1a. Objectives (from AD-416):
Our project will produce a bioinformatics tool to study copy number variation by combining sequence-based and array-based approaches. This framework can easily re-purposed for other species and other purposes such as functional genomics studies using RNA-seq. Our project will provide the next generation cattle CNV map (many events at base resolution) - a crucial resource for developing CNV genotyping platforms and a cattle 1000 genomes project. It will also significantly improve the cattle reference genome and its annotation by filling in novel sequence information.

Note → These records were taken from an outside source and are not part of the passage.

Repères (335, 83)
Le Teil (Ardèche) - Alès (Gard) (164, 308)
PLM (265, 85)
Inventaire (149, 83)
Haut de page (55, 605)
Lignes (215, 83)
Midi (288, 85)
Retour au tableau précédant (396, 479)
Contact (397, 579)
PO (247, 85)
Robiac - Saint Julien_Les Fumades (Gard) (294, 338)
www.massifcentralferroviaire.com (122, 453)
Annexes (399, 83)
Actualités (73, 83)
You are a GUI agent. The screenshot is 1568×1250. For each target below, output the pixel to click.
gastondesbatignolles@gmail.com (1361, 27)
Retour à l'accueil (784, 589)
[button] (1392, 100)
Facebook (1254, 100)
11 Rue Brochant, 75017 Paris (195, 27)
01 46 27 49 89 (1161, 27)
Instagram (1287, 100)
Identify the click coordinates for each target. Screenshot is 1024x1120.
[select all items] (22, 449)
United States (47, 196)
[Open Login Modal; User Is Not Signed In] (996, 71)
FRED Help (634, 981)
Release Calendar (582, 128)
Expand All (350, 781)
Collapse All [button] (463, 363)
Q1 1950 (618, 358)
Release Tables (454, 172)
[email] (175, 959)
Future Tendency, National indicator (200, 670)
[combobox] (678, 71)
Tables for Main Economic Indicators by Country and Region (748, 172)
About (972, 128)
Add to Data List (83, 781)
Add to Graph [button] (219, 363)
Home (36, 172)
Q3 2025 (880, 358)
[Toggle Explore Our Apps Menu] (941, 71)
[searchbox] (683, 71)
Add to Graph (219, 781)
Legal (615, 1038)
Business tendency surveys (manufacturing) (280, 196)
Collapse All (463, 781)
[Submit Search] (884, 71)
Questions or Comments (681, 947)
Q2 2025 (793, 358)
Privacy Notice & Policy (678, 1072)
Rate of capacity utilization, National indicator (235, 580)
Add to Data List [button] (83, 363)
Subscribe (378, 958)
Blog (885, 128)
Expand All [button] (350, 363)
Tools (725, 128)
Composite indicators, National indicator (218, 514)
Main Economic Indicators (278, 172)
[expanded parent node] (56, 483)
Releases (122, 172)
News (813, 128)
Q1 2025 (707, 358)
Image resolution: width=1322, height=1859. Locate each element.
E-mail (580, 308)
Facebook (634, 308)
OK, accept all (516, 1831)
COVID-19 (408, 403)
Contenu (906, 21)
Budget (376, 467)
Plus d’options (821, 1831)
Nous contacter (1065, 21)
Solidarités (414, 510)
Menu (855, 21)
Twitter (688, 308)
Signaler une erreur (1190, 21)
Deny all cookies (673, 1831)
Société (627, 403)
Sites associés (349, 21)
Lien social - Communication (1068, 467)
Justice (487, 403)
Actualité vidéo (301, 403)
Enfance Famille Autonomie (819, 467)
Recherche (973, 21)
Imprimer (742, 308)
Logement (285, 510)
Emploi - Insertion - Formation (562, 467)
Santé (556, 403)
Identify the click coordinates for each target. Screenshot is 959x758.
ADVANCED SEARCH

1b. Approach (from AD-416):
1. Develop a general integrated framework to detect, classify and compare copy number variation by jointly using existing next generation sequencing, aCGH and SNP genotyping data; 2. Apply these pipelines to human and cattle datasets and evaluate their performances through computational comparison and experimental validation; 3. Test functional impacts of cattle CNVs by associating them with animal production and health traits.
3. Progress Report:
For objectives 1, 2, and 3, the first comprehensive discovery of CNV using next-generation sequencing from 100 individuals were performed. Thousands of CNV regions, many of which had not been reported previously were identified. This sequence-based CNV call set was validated using three independent molecular techniques achieving a high validation rate. An integrated tool/algorithm to combine both array and next-generation sequencing (NGS) technologies for CNV discovery is being completed. It will provide the second-generation cattle CNV map. It also will significantly improve annotation of the cattle genome. For objective 4, over 30,000 Bovine50K SNP data were collected and processed by the program PennCNV. Functional impacts of cattle CNV are being tested by associating them with animal production and health traits. This research also supported two objectives of its related in-house project to develop biological resources and computational tools to enhance characterization of ruminant genomes (Objective 1) and to characterize functional genetic variation for improved fertility and environmental sustainability of ruminants (Objective 3).